PHOENIX – Former Pennsylvania senator Rick Santorum on Tuesday criticized a report about a 2008 speech in which he said “Satan has set his sights on the United States of America,” calling it a “a joke” and that he believes in “good and evil.”
“You know, I’m a person of faith. I believe in good and evil,” he told reporters following a rally in Phoenix. “I think if somehow or another because you’re a person of faith you believe in good and evil is a disqualifier for president we’re going to have a very small pool of candidates who can run for president.”
“If they want to dig up old speeches of me talking to religious groups, they can go ahead and do so, but I’m going to stay on message and I’m going to talk about things that Americans want to talk about which is creating jobs, making our country more secure, and yeah, taking on the forces around his world who want to do harm to America, and you bet I will take them on,” Santorum said Tuesday.
Santorum, a Catholic who attended Carmel High School in north suburban Mundelein as a teen, is heard in a 2008 speech to students at Ave Maria University describing how “Satan [has been] attacking the great institutions of America, using those great vices of pride, vanity and sensuality.” The speech at the Florida university was posted on The Drudge Report on Tuesday.
“This is a spiritual war,” he says. “The Father of Lies has his sights on what you would think the Father of Lies, Satan, would have his sights on: a good, decent, powerful, influential country – the United States of America.”
Santorum goes on to say that Satan has been “most successful and first successful” in attacking academia because “he understood the pride of smart people.” Then, he said, Satan went after the church, and now “we look at the shape of mainline Protestantism in this country and it is in shambles, it is gone from the world of Christianity as I see it.”

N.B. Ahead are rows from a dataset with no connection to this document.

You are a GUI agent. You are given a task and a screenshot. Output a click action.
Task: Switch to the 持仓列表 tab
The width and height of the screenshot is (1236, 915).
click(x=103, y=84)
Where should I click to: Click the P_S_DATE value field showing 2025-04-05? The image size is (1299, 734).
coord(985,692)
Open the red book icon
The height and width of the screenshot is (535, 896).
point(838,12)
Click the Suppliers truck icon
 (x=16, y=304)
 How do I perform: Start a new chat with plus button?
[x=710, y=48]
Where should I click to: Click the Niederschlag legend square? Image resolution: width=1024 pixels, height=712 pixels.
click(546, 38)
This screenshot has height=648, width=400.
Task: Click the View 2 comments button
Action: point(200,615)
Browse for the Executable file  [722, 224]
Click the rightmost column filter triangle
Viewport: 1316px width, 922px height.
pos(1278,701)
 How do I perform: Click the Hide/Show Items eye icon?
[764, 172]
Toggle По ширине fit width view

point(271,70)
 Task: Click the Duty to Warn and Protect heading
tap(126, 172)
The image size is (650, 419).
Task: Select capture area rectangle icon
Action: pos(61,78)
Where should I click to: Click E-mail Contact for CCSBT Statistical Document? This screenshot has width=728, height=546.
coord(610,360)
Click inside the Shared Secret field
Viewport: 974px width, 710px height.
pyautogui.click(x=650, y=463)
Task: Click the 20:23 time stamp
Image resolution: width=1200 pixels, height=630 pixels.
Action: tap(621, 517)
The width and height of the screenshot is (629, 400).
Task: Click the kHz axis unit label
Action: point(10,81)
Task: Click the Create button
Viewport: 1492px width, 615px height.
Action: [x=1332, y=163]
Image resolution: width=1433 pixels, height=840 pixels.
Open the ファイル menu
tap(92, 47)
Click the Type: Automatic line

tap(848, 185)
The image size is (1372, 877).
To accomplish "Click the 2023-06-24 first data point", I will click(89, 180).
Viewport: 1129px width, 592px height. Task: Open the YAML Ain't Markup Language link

Satan’s success can be seen in pop culture, Santorum said.
“Whether it’s sensuality of vanity of the famous in America, they are peacocks on display and they have taken their poor behavior and made it fashionable,” he said. “The corruption of culture, the corruption of manners, the corruption of decency is now on display whether it’s the NBA or whether it’s a rock concert or whether it’s on a movie set.”